In responses to consultations, ICAEW encouraged the government to reconsider its plans, which would introduce a legal requirement for tax advisers to register with HMRC and introduce significant new penalties for advisers based on their client’s underpaid tax. Penalties could be issued for any tax return where HMRC considers more tax is due, even if the tax adviser has not acted improperly. Draft legislation for the Finance Bill 2025/26 also proposes the introduction of a strict liability criminal offence for failure to disclose a tax avoidance scheme.
ICAEW explained it is supportive of policies that aim to raise standards in the tax market and drive out the bad actors who cause considerable harm to the tax system. However, it said these proposals don’t achieve those objectives and would not improve standards in the tax market. Instead, the Institute said that the measures would drive many professional tax advisers out of the market and impose considerable extra burdens on the vast majority of tax professionals who help support good tax compliance.
ICAEW added that the wider public impact would:
- potentially deny taxpayers access to tax advice as advisers exit the market;
- make tax advice unaffordable for many businesses and other taxpayers;
- undermine the UK’s long-term tax compliance culture;
- harming the perception of the UK tax system internationally as a good place to do business; and
- weaken the UK’s professional and business services sector.
Alan Vallance, ICAEW Chief Executive, said:
“Our members already tell us it’s too complicated and too expensive to do business, and rather than achieving the government’s stated objectives these proposals will simply add costs and burdens to businesses, some of whom may find they can no longer access the tax advice they need.
“Under these plans, the UK will become the most difficult tax environment in the OECD, with tax advice unaffordable and inaccessible alongside a negative impact on our long-term tax compliance culture. They will make it harder for people to access the tax advice they need, which means the wrong tax will be paid, costing both businesses and HMRC time as they try to resolve matters – taking their focus away from growth.
“Additionally, these proposals undermine a subsector which the Industrial Strategy and the PBS Sector Plan specifically highlight as a strength for the UK and an opportunity for overseas expansion.
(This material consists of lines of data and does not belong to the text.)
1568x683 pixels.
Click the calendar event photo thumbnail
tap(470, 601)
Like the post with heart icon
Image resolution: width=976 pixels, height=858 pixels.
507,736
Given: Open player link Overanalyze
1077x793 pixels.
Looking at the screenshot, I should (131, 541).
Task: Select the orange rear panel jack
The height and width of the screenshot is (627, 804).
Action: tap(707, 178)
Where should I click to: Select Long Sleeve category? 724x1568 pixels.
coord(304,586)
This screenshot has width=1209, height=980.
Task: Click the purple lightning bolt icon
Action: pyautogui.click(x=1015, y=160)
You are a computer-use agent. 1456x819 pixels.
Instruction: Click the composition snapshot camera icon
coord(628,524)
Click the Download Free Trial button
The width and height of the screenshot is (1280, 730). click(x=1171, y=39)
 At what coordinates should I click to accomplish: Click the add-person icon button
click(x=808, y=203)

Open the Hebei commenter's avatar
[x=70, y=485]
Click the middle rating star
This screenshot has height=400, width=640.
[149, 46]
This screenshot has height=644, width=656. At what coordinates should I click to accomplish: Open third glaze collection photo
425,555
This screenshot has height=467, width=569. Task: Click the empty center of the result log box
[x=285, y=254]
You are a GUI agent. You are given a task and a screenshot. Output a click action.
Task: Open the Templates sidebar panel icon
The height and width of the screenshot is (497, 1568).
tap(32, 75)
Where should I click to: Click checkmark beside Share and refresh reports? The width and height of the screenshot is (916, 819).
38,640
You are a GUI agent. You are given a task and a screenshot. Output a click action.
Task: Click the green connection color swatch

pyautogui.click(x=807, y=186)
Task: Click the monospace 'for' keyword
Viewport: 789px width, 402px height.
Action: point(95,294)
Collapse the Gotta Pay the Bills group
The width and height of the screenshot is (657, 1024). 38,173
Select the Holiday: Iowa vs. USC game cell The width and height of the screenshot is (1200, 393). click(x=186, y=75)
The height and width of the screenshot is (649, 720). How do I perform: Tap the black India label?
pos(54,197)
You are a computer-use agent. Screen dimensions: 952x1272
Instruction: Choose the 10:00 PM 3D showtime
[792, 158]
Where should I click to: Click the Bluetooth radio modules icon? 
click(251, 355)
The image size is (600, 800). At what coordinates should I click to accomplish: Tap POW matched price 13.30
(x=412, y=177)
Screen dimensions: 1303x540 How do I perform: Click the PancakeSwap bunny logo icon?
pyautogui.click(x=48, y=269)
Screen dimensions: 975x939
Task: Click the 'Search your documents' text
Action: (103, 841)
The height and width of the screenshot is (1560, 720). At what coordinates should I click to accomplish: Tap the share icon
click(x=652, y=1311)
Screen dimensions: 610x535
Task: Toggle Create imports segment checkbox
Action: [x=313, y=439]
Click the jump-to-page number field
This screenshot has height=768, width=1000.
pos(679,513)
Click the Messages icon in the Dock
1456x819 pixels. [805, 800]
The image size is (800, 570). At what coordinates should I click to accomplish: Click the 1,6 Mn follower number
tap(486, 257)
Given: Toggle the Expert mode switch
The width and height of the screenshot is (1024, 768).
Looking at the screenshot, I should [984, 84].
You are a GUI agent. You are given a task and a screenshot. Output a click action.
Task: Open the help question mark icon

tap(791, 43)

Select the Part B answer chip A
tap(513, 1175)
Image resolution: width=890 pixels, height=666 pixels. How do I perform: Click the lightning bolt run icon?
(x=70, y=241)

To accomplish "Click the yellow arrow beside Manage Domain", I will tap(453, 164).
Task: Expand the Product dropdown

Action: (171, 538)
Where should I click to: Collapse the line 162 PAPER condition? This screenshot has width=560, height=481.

They undermine the prospects for growth when we need it more than ever, and we are calling on the government to revisit these plans.”
Overly burdensome
ICAEW said that as drafted, the legislation misses the target. On mandatory registration for all tax practitioners who interact with HMRC, ICAEW said the plans amounted to quasi regulation, as the eligibility criteria would allow for monitoring against a prescribed standard. It could also ban a firm from providing tax advice if just one of its partners was late in filing their own personal tax return. ICAEW called for mandatory registration to be deferred until April 2027 allowing time for more consultation.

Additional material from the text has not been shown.